Enflasyon bir canavar.
Cüzdanların düşmanıdır.
Yer bitirir.
90'lı yıllarda aylık yüzde 150'lik enflasyon oranlarını yaşamıştık.
2002 krizinde yüze ikibine varan enflasyonu da gördük.
Kriz ortamıydı, yıktı geçti.
5 Nisan kararlarının alındığı 1994'de ve 2002 krizinde birçok iş insanı perişan oldu.
Şirketler battı.
5 Nisan kararları sırasında dövizle borçlananların, borç yükü bir gecede iki kat artmıştı.
Perişanlıktı.
Rahmetli Bülent Ecevit, rayından çıkan ekonomimizi yeniden düzene sokması için taa Amerika'dan Dünya Bankası çalışanı Kemal Derviş'i getirip, ekonomi politikalarının başına geçirmişti.
O kriz ortamı her şeyi alt üst etti.
Türkiye'de artık hiç bir şey eskisi gibi olmayacaktı.
Siyaseti bile şekillendirdi o kriz ortamı.
AK Parti, bu ortamda doğdu.
2003'de iktidara gelen AK Parti, 2007 yılına kadar Derviş'in dönemin koalisyon hükümetine önerdiği mali disipline sadık kalarak Türkiye'ye nefes aldırdı.
Ve fakat.
Her uzun süreli iktidarlar gibi AK Parti'de, 2007'den sonra popülist politikalara ihtiyaç duyarak mali disiplinden uzaklaşmaya başladı.
Ekonomideki bozulmada bu tarihten itibaren gözlenmeye başladı.
Muhalefet, ''Kriz var'' derken, AK Parti bu iddiayı şiddetle rt ediyor.
Ekonomide ne 1994, ne de 2002'deki gibi bir kriz yaşanmadığını biliyoruz elbette.
Ve fakat.
Günümüz ekonomi ortamının da güllük/gülistanlık olmadığı da anlaşılıyor.
Raflardaki fiyatlar yerinde durmuyor çünkü.
Cumhurbaşkanı Recep Tayyip Erdoğan önceki gün gezdiği Tarım kredi Kooperatiflerinin marketlerindeki fiyatları çok makul bulmuş.
Cumhurbaşkanı’nın, iki yıl önce de marketlerde incelemede bulunduğunu biliyoruz ama raftaki bazı ürünlerin bu iki yıllık sürede iki kat arttığı da anlaşılıyor.

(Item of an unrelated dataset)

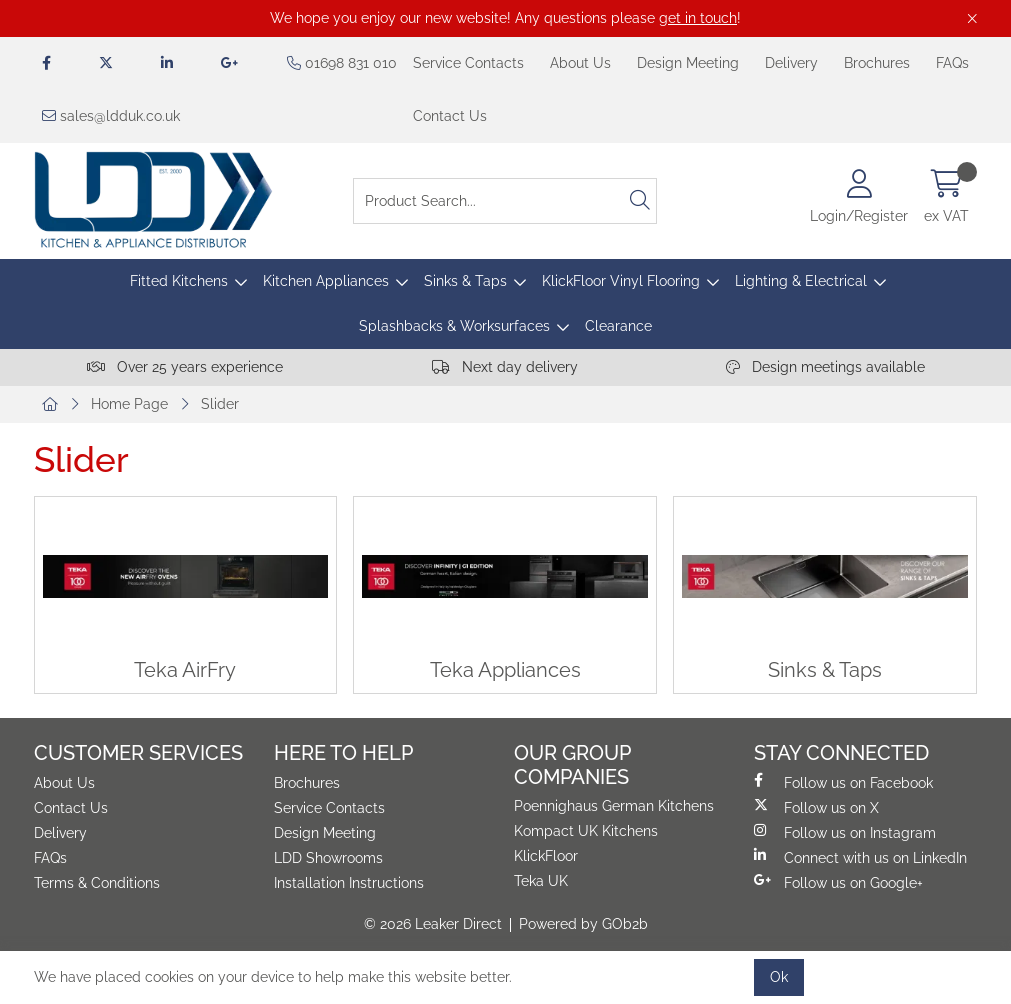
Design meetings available (825, 367)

Mesela, Ayçiçek yağı bu sürede iki kart artmış.
Peynir fiyatı da, zeytin fiyatı da yerinde durmuyor.
yaz aylarında sebze fiyatları düşer biliyorsunuz ama Ayşekadın fasulyeyi 12 liranın altında alabilen biri var mı bilmiyorum.
Domates bile bu hafta İstasyon pazarında altı liraydı.
Enflasyonla ilgili haberler geçmişte karikatürlerle anlatılırdı eskiden.
Günümüzde Pencere'deki köşesinde İ.Bülent Çelik bunu yapıyor ama Enflasyon'a ''Enflasyon Canavarı'' yakıştırmasını en iyi Rahmetli Bedri Koraman yapmıştı geçmişte.
Enflasyon'a 'Canavar' yakıştırması, çok yerinde bir tanımlamaydı.
TÜİK, enflasyon'un eylülde yüzde 1,25 oranında arttığını belirtirken artışın, yıllık bazda ise yüzde 19,58 olduğunu açıkladı biliyorsunuz.
Gerçekte böyle mi?
Bazı rakamlar verelim ve bu konudaki değerlendirmeyi varın siz yapın.
Bir yıl içersinde yumurta ve domates yüzde 70, Ayçiçek yağı yüzde 52, margarin yüzde 50, peynir ise yüze 35 oranında artmış.
Temel gıda maddelerinde yüzde 20'nin altında fiyatı artan bir ürüne rastlanmıyorken TÜİK'in enflasyonu hala yüzde 20'nin altında.
Emekliye yüzde 8,5 zam verildi.
Memur maaş zammı da, toplu iş sözleşmesi öncesi mangalda kül bırakmayan sendikacılara rağmen enflasyonun çok altında kaldı.
Kamu işçilerinin beklentileri de hayal kırıklığı ile sonuçlanmıştı.
Asgari ücretten hiç söz etmiyorum, Çin'in bile altında asgari ücret ödeniyor çalışanlarımıza.
Demem o ki;
Enflasyon canavarı can yakmaya devam ediyor.